### [Zu erledigende Aufgaben]
• a. Beantworte anhand des Auszugs über Flüchtlingskinder:
(i) Wer war Veranstalter des Kongresses?
(ii) Woran mangelt es laut Riedesser in Deutschland für die Betreuung von Flüchtlingskindern?
(iii) Was beschließen Familien in Kriegsgebieten, wenn sie sich zusammensetzen?
• b. Welche Zeilen enthalten den String „width“? Gib jede davon vollständig zurück und achte dabei auf Groß- und Kleinschreibung.

### [Auszug]
• • • • •
Außerdem verlangen die Fachleute die Schulpflicht für alle Flüchtlingskinder, ein Recht auf Unterricht in der Muttersprache und eine entsprechende Ausstattung der Schulen sowie eine Gleichbehandlung von ausländischen und deutschen Kindern gemäß Den Haager Flüchtlingskonvention und UN-Charta.

Die Änderung des Asylrechts habe das Seelenleid der Flüchtlingskinder in Deutschland verschärft, sagte Peter Riedesser, Veranstalter des Kongresses. „Sie brauchen ein Gefühl von Sicherheit und Geborgenheit, wenn sie hierherkommen. Das kann es aber nicht geben, solange sie von Abschiebung bedroht sind“, fügte der Psychiatrieprofessor hinzu.

In Deutschland mangele es an Fachkräften, Einrichtungen und Geld für die Betreuung von Flüchtlingskindern, sagte Riedesser. „Der politische Wille fehlt, diesen Kindern zu helfen.“

In Kriegsgebieten setzen sich Familien zusammen, um zu beschließen, welches Kind nach Deutschland geschickt wird, damit es überlebt. Wenn die Kinder hier ankommen, müßten sie mit den Erinnerungen an Bomben und Leichen und ohne ihre Verwandten und Freunde leben.
• • • • •
### [Zu verwendende Daten]

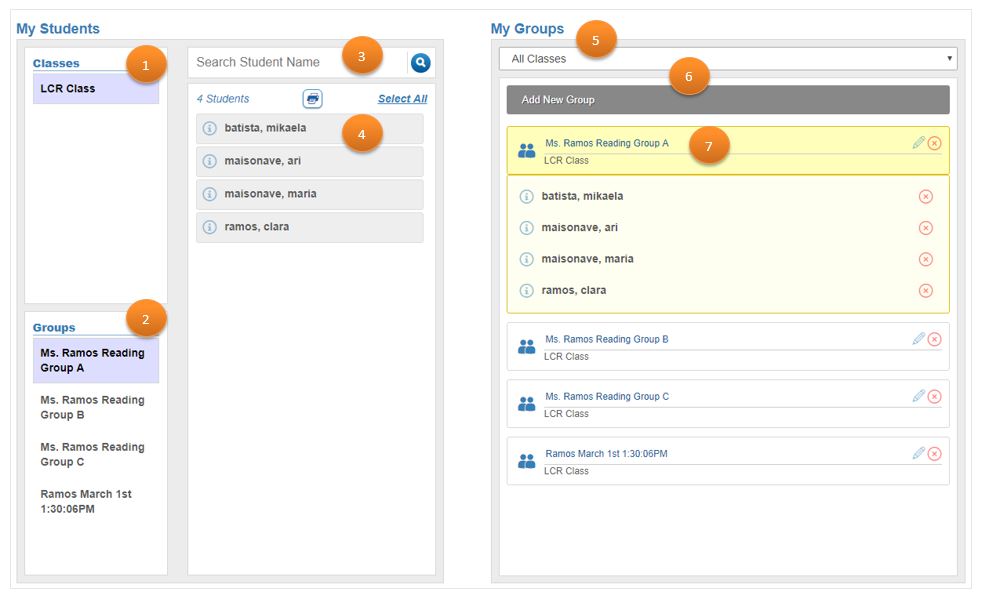Click the Select All link

click(399, 98)
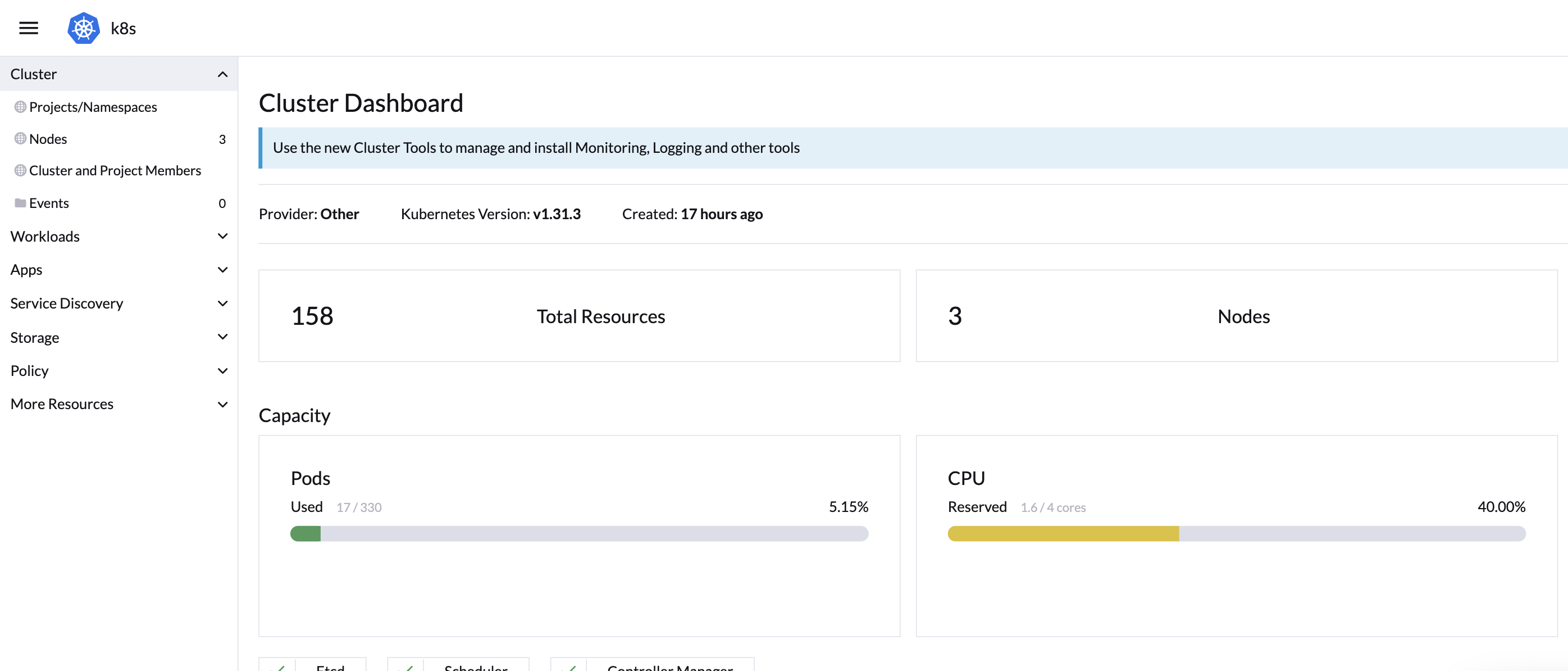Open the More Resources menu group
The height and width of the screenshot is (671, 1568).
(222, 404)
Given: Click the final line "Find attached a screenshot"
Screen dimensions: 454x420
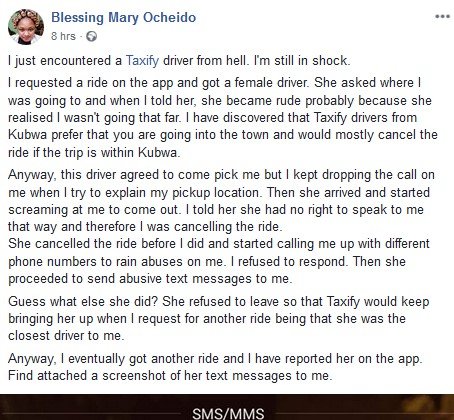Looking at the screenshot, I should tap(170, 376).
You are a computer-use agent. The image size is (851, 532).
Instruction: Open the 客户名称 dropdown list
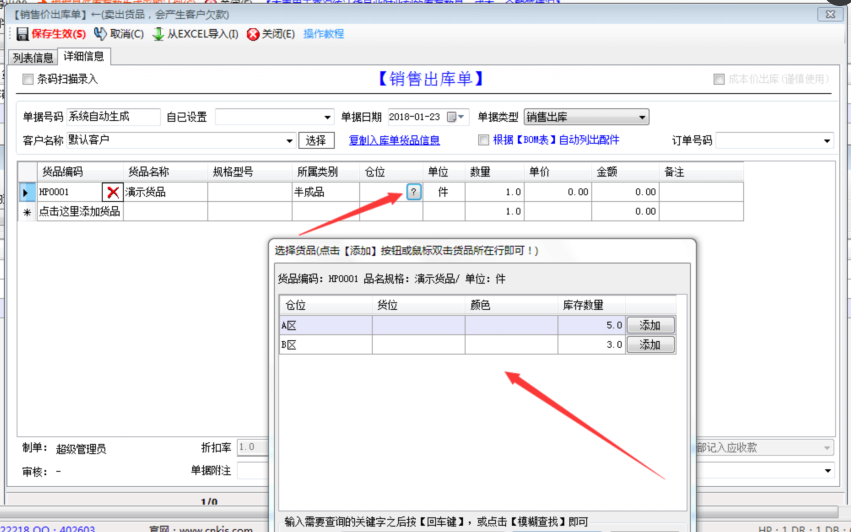tap(290, 140)
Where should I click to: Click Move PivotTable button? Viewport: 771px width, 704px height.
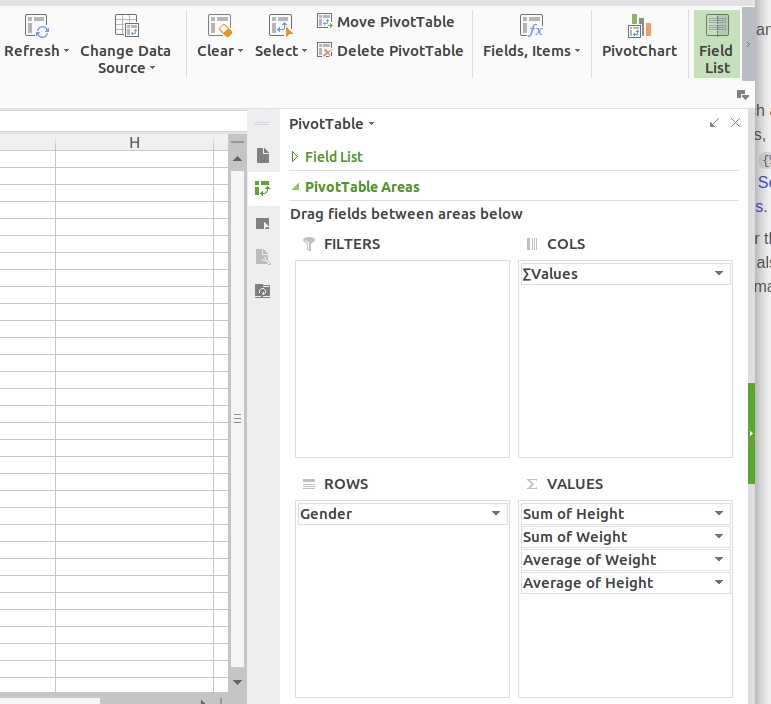(x=386, y=22)
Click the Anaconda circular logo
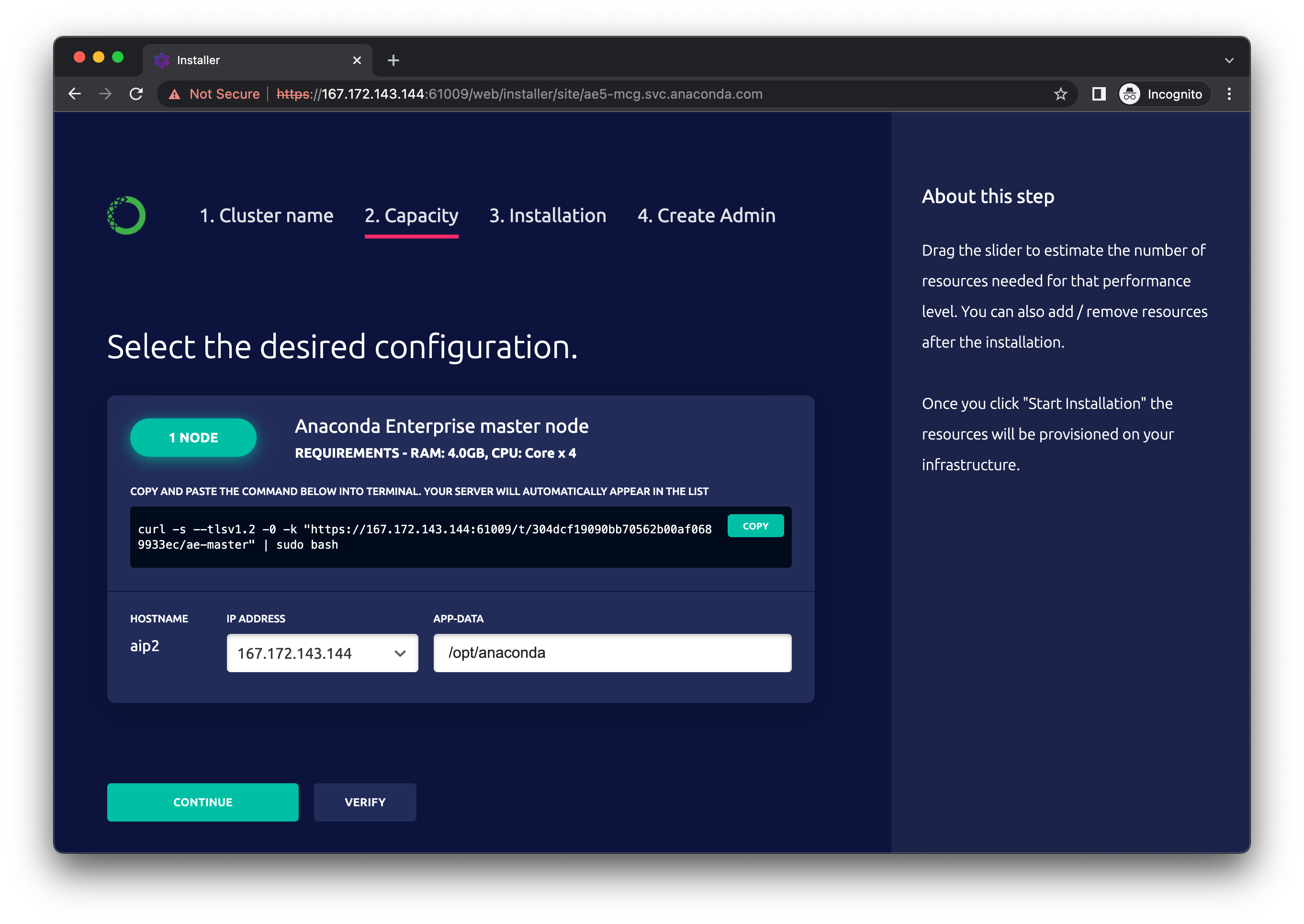 click(x=126, y=215)
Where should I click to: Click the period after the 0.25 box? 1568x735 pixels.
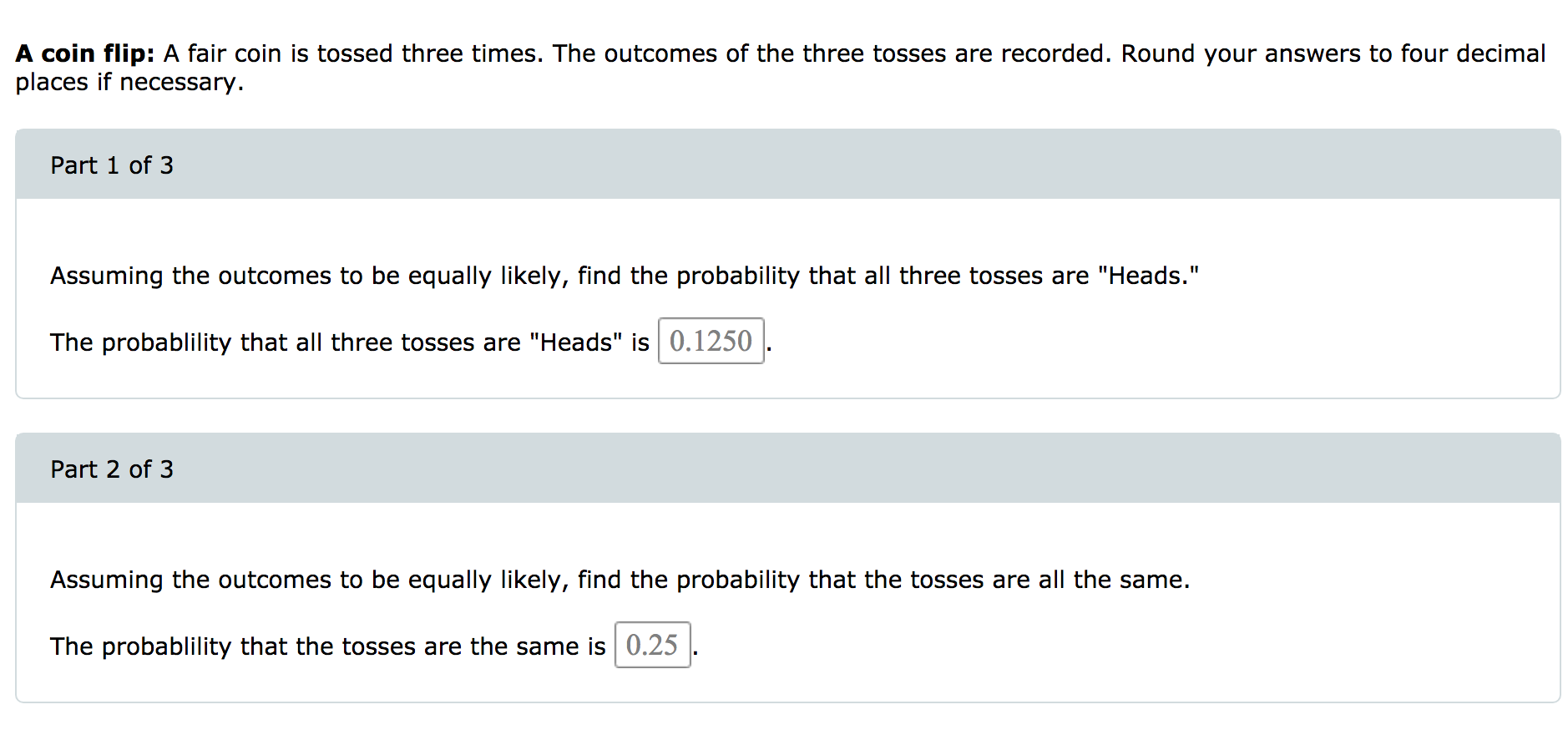tap(696, 651)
• • • • •
### [Ergebnisse der Übung]
• a.
(i) Peter Riedesser
(ii) An Fachkräften, Einrichtungen und Geld
(iii) Welches Kind nach Deutschland geschickt wird, damit es überlebt

• b.
The height and width of the screenshot is (671, 1568).
Where should I click to: Click Move PivotTable button? Viewport: 771px width, 704px height.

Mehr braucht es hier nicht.